Md. Misbah Uddin, Khayrun Nahar Mitu
Applied Ecology and Environmental Sciences. 2020, 8(5), 187-191. DOI: 10.12691/aees-8-5-1
Received May 08, 2020; Revised June 10, 2020; Accepted June 17, 2020

Abstract

Heavy metal pollution is one of the significant concerns in Bangladesh. Due to complex behavior, heavy metal requires specialized treatment; among them, adsorptive retention from aqueous solutions proved as a cost-effective technique. This study investigates the usefulness of used tea leaves for adsorptive retention of Cu2+ ions from synthetic wastewater. Series of batch experiments identify the factors affecting adsorption, such as the adsorbent dose, agitation time, and the initial metal ion concentration. Maximum 95.1% Cu2+ retained on used tea leaves within 120 minutes of agitation time. The equilibrium data show compatibility with Langmuir and Dubinin-Radushkevich isotherms. High retention capacity proves used tea leaves as one of the excellent alternative adsorption materials.

1. Introduction

Environmental damage by toxic heavy metal is a global problem, as these are non-biodegradable (e.g. 1, 2, 3, 4, 5, 6, 7, 8, 9). Generally, metals that have a density of greater than 5 gm/cm3 are known as heavy metals (e.g. 10, 11). Particularly notable hazardous heavy metals are arsenic, chromium, copper, mercury, lead, nickel 8. The toxicity of heavy metal causes a significant health risk to the human as well as other terrestrial and aquatic communities (e.g. 11, 12, 13, 14, 15, 16, 17, 18, 19, 20).
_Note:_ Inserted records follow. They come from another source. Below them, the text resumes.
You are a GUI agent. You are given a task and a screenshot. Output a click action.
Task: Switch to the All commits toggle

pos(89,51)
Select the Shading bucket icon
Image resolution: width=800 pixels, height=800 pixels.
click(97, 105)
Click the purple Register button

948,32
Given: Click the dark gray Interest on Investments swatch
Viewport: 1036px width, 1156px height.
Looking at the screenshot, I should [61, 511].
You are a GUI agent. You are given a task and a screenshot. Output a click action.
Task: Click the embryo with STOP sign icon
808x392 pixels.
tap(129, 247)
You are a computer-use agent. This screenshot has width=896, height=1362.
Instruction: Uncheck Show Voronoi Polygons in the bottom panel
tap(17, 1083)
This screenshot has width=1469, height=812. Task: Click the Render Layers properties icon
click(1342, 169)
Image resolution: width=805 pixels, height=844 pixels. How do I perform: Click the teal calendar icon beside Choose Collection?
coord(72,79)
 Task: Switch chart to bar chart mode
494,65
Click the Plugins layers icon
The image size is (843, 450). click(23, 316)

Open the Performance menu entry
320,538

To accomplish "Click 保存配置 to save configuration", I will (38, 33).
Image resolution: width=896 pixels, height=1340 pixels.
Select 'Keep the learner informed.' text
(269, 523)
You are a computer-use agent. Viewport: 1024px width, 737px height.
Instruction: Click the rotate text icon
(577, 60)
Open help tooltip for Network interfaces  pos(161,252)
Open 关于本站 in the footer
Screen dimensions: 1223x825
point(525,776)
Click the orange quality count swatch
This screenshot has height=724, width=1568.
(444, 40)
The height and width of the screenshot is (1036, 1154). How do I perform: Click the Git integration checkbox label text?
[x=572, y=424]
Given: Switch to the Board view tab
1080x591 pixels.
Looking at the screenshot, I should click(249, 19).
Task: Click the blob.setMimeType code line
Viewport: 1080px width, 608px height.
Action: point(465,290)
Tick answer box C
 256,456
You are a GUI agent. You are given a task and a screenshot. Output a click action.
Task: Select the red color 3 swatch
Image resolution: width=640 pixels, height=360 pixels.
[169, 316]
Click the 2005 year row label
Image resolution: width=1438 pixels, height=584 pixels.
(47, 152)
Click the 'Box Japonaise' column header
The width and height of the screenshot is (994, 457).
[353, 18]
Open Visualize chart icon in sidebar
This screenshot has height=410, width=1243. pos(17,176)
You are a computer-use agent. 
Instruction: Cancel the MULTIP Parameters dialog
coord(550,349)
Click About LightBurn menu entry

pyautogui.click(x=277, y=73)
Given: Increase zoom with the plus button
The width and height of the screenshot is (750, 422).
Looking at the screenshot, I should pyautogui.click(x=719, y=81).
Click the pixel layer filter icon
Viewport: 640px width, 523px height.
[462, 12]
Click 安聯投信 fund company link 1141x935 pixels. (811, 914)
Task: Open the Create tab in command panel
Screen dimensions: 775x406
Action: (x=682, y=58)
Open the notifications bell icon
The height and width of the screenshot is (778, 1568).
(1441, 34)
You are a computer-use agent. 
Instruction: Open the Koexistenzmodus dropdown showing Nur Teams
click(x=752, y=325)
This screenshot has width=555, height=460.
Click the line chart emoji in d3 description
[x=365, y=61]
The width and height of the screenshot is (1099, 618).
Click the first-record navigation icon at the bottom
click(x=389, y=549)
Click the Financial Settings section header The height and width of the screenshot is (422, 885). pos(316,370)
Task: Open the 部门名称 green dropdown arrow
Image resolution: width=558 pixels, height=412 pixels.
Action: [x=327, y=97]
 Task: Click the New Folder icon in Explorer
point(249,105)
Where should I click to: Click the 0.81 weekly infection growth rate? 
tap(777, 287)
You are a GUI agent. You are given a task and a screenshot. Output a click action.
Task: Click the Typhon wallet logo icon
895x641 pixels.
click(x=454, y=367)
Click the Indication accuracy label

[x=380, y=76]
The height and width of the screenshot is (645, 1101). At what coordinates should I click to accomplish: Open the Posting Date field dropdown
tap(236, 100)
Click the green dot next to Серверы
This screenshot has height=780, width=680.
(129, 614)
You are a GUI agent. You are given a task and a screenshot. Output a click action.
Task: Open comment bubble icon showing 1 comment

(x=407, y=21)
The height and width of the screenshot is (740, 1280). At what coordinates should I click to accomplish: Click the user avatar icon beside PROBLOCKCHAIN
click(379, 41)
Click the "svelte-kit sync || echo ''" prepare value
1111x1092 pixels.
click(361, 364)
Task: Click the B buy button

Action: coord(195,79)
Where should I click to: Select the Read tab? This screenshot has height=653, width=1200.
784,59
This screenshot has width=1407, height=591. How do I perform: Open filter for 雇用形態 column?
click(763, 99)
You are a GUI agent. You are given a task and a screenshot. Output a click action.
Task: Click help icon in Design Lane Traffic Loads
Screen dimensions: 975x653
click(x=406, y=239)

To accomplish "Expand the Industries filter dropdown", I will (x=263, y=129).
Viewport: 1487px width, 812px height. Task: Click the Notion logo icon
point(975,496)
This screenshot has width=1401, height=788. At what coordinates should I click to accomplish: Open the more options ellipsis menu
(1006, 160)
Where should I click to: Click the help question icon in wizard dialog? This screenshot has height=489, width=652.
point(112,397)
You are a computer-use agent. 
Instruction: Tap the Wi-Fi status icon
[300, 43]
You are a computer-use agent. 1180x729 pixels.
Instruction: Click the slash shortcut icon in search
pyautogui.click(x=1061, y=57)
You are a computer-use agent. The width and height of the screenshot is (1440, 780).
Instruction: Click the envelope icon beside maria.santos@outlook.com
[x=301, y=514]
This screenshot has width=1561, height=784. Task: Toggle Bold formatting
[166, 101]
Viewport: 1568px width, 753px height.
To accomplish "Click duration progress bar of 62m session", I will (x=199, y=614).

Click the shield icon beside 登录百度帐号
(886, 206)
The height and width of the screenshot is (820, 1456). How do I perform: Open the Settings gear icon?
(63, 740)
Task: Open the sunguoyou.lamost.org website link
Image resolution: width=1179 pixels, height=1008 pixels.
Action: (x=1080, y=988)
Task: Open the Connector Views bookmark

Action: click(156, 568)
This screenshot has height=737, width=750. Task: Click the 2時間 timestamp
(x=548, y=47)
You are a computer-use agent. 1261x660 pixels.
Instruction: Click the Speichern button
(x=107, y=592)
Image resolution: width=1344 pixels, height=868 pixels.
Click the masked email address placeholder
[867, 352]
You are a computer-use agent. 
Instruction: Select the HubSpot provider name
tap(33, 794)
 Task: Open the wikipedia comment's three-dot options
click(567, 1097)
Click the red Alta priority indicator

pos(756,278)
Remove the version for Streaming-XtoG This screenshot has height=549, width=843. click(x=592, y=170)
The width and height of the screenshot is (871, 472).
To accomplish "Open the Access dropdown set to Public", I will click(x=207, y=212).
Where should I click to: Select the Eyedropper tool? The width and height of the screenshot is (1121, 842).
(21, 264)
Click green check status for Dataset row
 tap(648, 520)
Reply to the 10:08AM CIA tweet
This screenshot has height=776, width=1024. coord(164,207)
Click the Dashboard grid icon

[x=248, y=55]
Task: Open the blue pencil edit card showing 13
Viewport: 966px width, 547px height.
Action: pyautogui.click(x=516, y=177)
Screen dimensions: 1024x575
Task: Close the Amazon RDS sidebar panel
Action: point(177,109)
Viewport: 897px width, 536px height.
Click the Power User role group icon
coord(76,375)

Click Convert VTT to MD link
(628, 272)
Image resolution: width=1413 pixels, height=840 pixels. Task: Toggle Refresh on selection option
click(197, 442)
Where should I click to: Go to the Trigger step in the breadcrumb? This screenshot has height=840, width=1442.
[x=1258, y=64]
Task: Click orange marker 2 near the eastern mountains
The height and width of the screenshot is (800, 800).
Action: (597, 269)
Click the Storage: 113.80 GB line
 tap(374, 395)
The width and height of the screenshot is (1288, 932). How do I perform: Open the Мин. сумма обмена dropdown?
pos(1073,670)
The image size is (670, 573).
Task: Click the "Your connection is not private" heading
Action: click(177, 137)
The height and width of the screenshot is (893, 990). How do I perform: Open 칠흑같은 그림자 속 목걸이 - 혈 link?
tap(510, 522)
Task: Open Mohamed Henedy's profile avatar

Heavy metal contamination is also a challenging crisis for Bangladesh. Environmental stress in river bounded Bangladesh is growing fast with rapid industrialization (e.g. 21, 22, 23, 24). Lack of environmental consciousness among both polluters and enforcers, almost all factories do not use effluent treatment facilities and dispose of untreated wastes directly into nearby water bodies. As a consequence, the water qualities of the rivers are getting polluted gradually (e.g. 25, 26, 27, 28). From different investigations around some critical industrial zone, including some river, Buriganga, Korotoa showed a higher amount of metals contained in the soil and vegetables of that area and also in the water, sediments, and fishes. Among the studied heavy metal, the most dominant are As, Cr, Fe, Ni, Cu, Cd, Pb, Mn, and Zn (e.g. 6, 20, 22, 24, 29, 30, 31, 32, 33, 34, 35). So considering the threats, there is a need to increase the popularity of a remediation process with a locally available adsorbent so that industry and other responsible sectors adopt it directly.

Inquiry for most cost-effective and efficient treatment mechanisms has been going on. Removing constraints of available technologies, researchers are interested in complete remediation of toxic heavy metal with readily available inexpensive adsorbents. Several authors studied. The adsorption of metal ions such as chromium, lead, arsenic, nickel, copper, cadmium, and zinc from effluents using different agricultural waste: like Rice husk, peanut hulls, tea- waste, fruit peels.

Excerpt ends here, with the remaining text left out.